Collection entries —
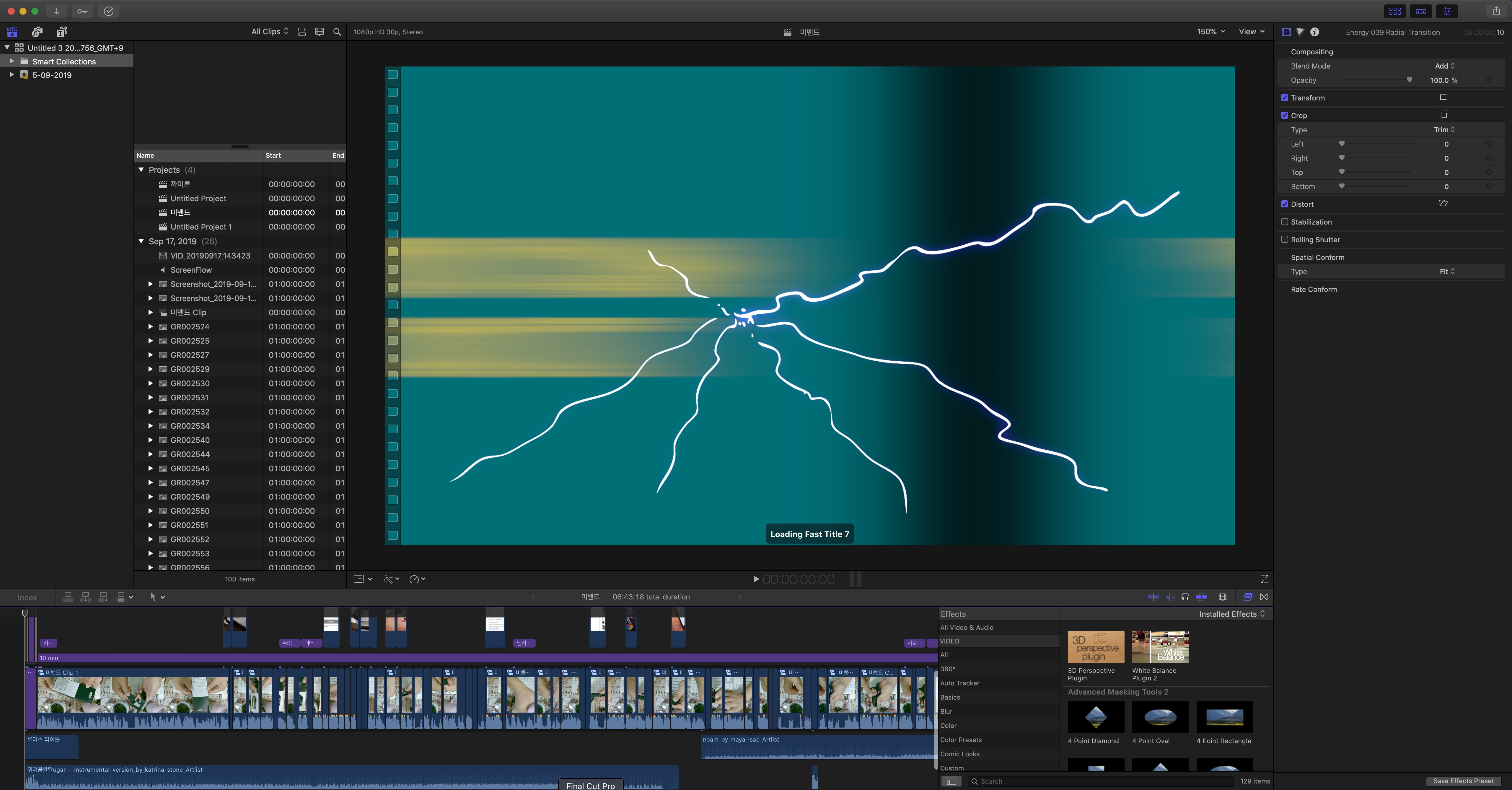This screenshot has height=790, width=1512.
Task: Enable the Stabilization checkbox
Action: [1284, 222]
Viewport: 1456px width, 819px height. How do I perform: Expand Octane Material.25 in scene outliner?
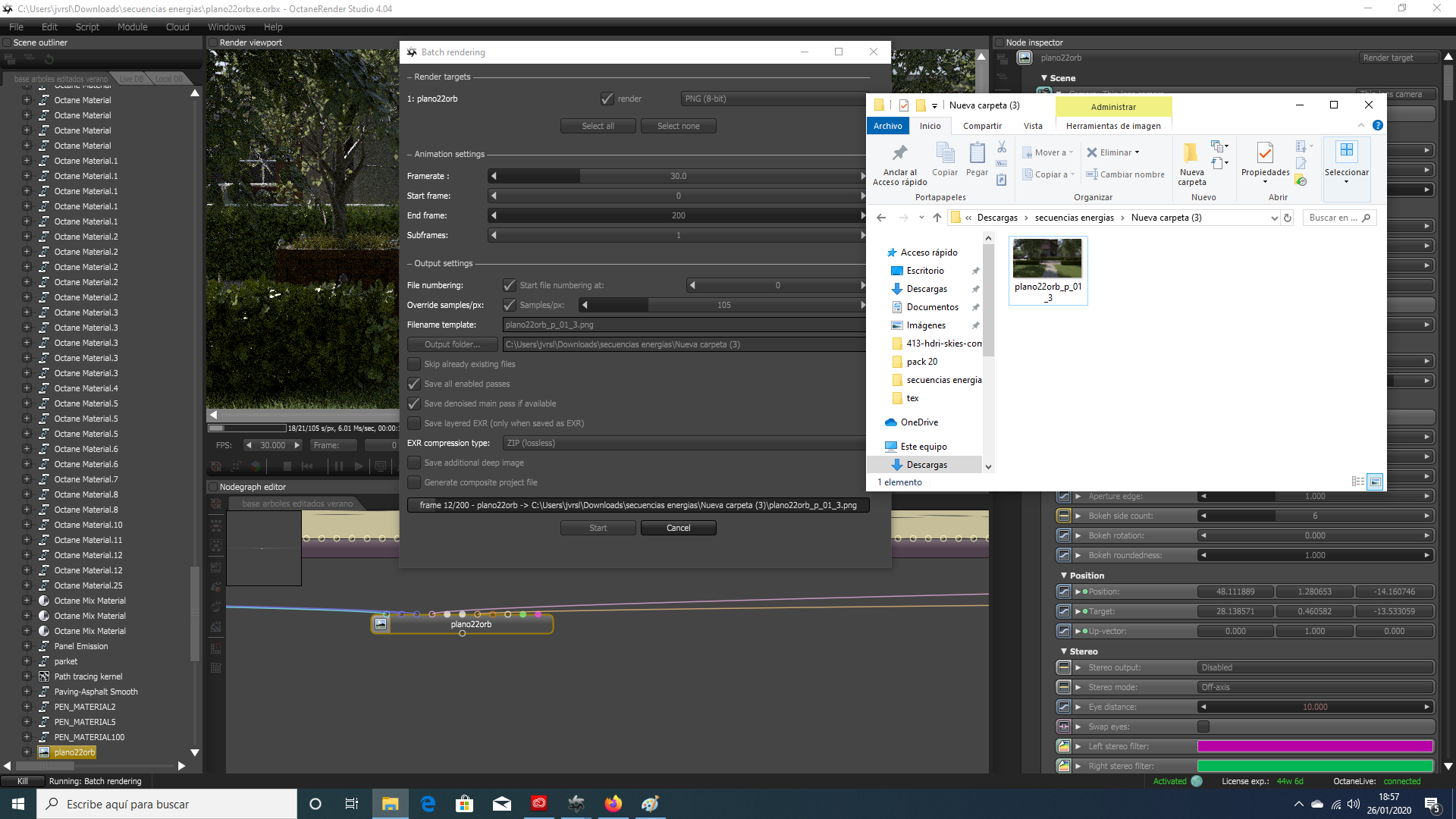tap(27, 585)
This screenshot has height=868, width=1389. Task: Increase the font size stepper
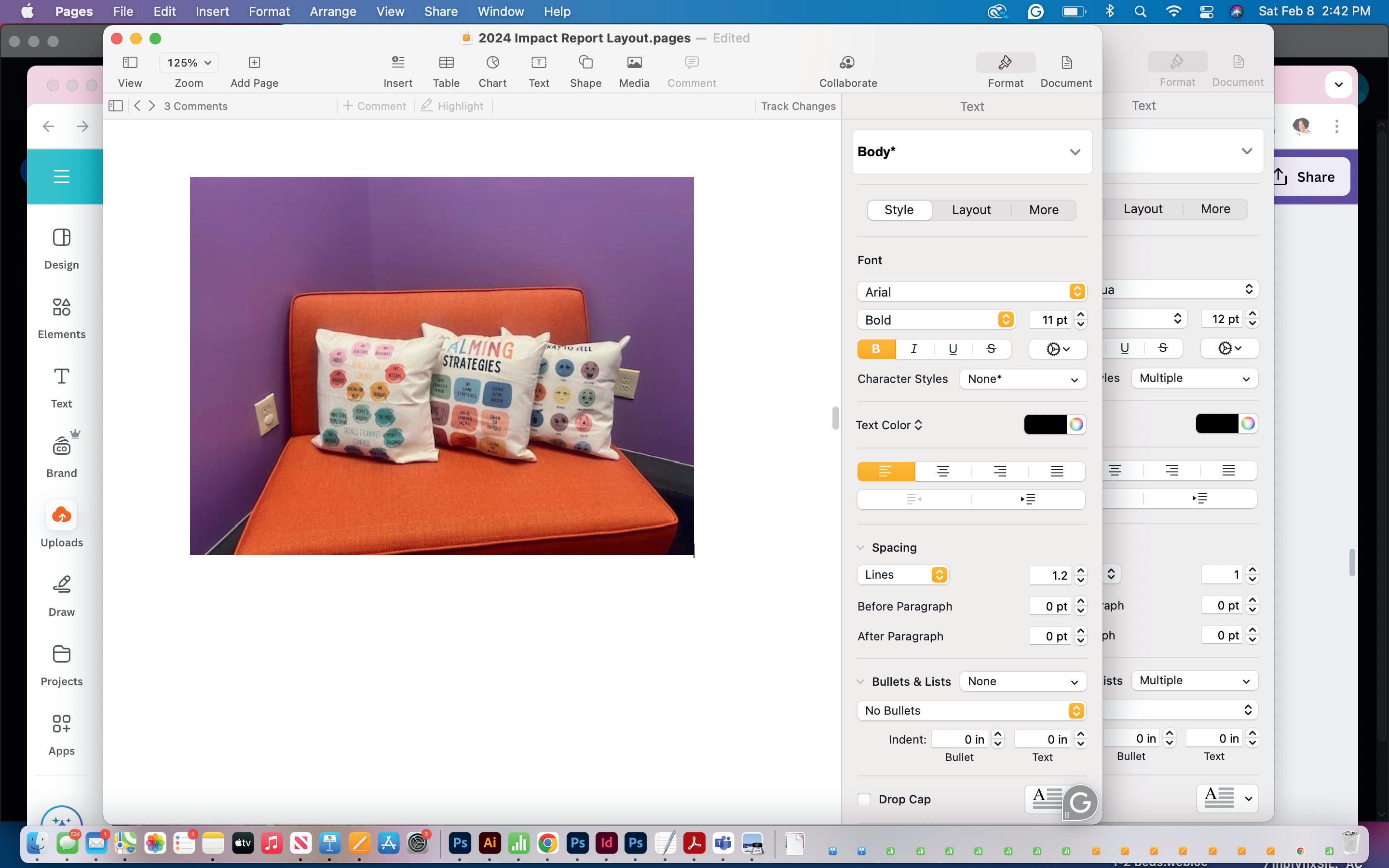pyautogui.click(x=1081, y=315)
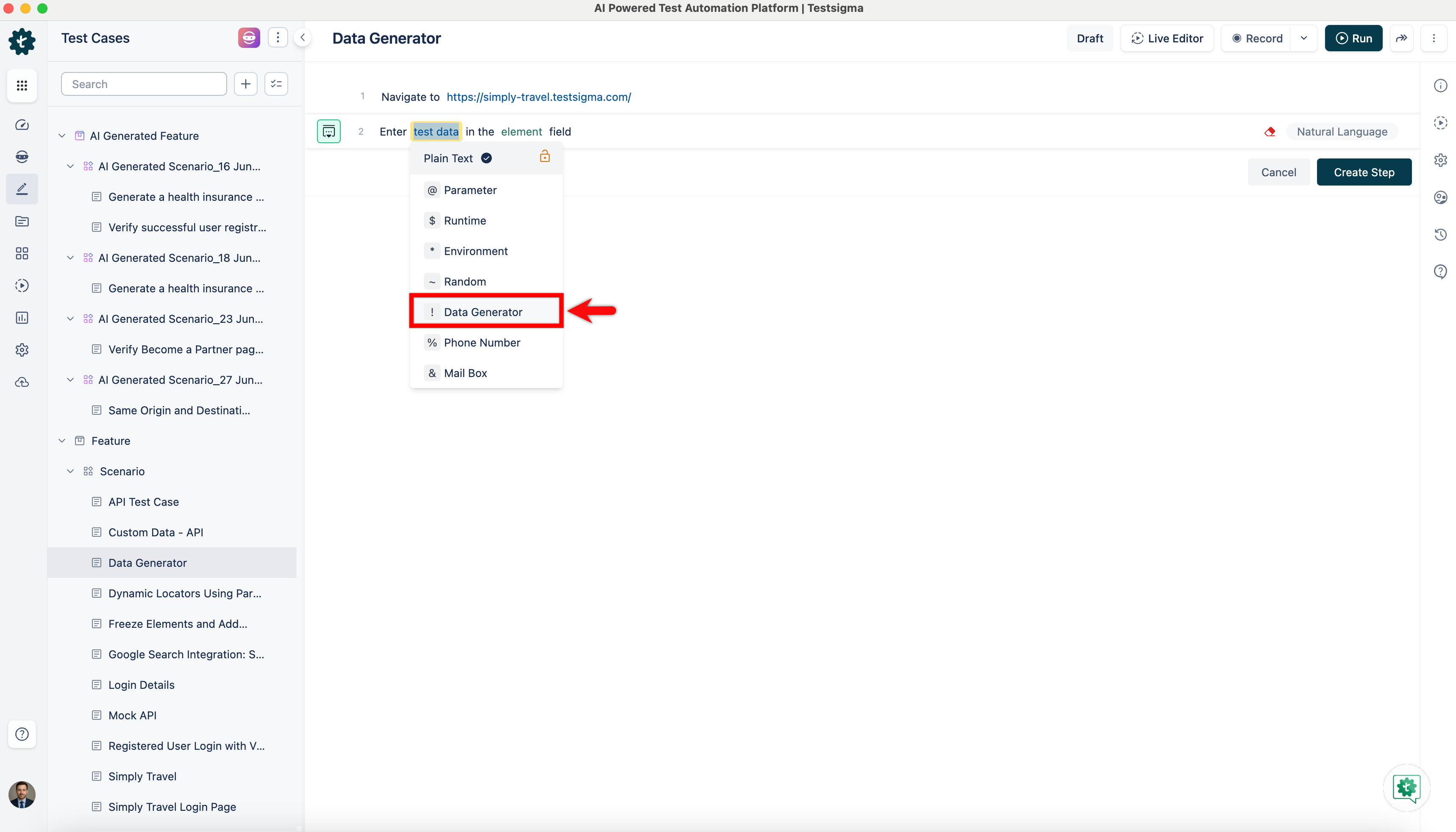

What the exercise asks —
Starting at the line that contains "This screenshot has height=868, width=1389.", reproduce exactly and only the lines through the end of the entries above, with the pictures excluded.

Solved exercise —
This screenshot has height=868, width=1389. Task: Increase the font size stepper
pyautogui.click(x=1081, y=315)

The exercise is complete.